> WHAT IS EXPECTED: Looking at the listing beneath, work out how many lines hold "option" and report only that figure.
§
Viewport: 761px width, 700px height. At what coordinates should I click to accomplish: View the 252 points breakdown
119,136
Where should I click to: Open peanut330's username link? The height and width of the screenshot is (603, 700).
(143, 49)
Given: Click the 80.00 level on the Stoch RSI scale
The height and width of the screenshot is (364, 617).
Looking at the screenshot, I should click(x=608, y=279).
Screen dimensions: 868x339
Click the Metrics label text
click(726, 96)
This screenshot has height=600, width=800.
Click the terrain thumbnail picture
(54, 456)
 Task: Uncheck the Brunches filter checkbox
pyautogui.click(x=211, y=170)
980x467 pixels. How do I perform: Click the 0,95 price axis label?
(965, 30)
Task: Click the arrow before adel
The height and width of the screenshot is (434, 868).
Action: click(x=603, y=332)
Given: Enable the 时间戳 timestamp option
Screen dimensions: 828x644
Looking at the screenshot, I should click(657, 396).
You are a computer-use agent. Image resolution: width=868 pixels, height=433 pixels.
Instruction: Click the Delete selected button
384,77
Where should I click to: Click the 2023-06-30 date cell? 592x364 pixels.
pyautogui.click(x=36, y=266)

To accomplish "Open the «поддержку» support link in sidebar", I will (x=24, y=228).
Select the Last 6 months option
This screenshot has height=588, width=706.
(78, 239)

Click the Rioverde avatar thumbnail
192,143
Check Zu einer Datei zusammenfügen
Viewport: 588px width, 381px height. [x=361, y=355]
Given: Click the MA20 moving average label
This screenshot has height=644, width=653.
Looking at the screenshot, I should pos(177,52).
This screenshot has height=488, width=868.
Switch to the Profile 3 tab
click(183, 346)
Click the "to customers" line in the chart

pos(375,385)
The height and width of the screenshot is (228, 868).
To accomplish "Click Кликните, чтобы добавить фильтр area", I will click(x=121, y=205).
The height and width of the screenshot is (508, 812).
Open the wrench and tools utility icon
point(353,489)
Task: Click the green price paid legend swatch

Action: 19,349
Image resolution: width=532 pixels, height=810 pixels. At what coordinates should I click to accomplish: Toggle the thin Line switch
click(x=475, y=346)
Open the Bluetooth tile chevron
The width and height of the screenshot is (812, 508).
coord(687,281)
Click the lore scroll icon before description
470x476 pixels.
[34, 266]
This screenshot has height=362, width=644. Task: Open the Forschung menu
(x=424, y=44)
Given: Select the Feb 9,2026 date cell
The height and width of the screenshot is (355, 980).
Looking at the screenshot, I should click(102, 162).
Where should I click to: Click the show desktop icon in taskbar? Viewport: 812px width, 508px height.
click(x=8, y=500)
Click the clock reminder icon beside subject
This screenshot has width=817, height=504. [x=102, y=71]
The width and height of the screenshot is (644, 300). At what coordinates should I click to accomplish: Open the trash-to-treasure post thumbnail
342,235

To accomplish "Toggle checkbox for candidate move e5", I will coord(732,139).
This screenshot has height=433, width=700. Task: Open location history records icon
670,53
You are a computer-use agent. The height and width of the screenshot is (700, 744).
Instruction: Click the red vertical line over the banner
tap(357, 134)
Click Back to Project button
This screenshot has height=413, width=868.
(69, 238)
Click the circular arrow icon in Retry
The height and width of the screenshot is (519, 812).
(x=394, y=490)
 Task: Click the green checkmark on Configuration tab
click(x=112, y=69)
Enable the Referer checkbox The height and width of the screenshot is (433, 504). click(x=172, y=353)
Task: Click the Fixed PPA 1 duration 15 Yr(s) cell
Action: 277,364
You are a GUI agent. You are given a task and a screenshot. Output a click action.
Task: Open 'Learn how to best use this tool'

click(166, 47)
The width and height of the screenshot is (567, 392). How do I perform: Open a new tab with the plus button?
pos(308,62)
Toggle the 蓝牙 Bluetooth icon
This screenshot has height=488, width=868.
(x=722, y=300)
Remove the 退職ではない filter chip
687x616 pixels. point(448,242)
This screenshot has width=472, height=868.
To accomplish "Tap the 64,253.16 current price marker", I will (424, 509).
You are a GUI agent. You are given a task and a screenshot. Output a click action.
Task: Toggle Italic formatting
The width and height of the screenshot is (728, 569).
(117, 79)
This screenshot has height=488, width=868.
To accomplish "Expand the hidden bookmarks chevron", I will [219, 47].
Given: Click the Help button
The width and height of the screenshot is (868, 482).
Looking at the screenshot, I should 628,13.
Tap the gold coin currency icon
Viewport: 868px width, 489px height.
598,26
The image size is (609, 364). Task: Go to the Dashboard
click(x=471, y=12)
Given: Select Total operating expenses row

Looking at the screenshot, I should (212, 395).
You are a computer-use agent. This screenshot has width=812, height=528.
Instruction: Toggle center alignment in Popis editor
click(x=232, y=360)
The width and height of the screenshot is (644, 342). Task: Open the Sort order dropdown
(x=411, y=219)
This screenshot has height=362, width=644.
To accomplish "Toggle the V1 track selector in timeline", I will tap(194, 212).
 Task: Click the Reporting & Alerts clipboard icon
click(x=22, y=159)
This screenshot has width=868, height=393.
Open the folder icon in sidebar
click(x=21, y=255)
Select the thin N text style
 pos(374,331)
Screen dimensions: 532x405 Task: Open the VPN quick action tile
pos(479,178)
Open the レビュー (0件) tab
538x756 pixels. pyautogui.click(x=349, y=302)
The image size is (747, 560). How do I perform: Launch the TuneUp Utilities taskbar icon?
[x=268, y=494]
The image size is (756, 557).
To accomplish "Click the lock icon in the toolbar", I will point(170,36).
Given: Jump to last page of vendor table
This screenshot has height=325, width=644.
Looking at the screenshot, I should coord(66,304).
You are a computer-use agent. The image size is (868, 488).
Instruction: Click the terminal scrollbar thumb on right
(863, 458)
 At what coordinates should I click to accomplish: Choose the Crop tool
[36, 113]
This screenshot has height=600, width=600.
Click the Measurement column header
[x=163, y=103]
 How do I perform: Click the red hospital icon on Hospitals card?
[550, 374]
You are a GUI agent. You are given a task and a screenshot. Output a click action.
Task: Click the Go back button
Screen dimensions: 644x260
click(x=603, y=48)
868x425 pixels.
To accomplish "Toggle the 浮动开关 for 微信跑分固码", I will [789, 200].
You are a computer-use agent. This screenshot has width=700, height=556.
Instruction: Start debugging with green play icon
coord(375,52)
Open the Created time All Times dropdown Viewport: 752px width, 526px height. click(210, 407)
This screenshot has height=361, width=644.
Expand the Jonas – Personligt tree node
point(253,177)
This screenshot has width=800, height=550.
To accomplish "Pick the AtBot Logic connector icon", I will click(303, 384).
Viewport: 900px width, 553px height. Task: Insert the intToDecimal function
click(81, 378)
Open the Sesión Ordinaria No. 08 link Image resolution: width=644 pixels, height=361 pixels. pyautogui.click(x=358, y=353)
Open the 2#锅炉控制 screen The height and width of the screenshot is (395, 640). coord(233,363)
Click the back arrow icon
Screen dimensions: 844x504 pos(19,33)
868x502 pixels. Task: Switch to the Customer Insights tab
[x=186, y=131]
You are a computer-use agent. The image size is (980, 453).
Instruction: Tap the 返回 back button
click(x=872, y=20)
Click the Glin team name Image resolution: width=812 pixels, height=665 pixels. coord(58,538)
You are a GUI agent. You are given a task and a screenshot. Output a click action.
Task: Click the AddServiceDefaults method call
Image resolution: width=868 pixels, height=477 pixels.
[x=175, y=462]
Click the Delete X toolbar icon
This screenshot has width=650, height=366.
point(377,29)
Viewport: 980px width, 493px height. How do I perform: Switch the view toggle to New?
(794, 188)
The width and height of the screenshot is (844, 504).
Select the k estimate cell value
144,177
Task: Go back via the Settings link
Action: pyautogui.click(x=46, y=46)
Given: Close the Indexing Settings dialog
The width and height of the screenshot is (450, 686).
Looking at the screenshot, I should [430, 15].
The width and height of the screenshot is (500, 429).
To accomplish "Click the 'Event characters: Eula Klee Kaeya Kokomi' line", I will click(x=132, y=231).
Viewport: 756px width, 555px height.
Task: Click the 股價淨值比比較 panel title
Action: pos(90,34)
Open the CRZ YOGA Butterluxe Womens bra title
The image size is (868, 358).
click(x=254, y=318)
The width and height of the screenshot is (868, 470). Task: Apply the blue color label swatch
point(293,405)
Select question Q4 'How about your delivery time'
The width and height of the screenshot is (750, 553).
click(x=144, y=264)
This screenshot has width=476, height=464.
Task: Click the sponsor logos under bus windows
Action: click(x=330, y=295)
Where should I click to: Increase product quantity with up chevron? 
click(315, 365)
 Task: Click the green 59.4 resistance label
§
> EXERCISE ANSWER: 2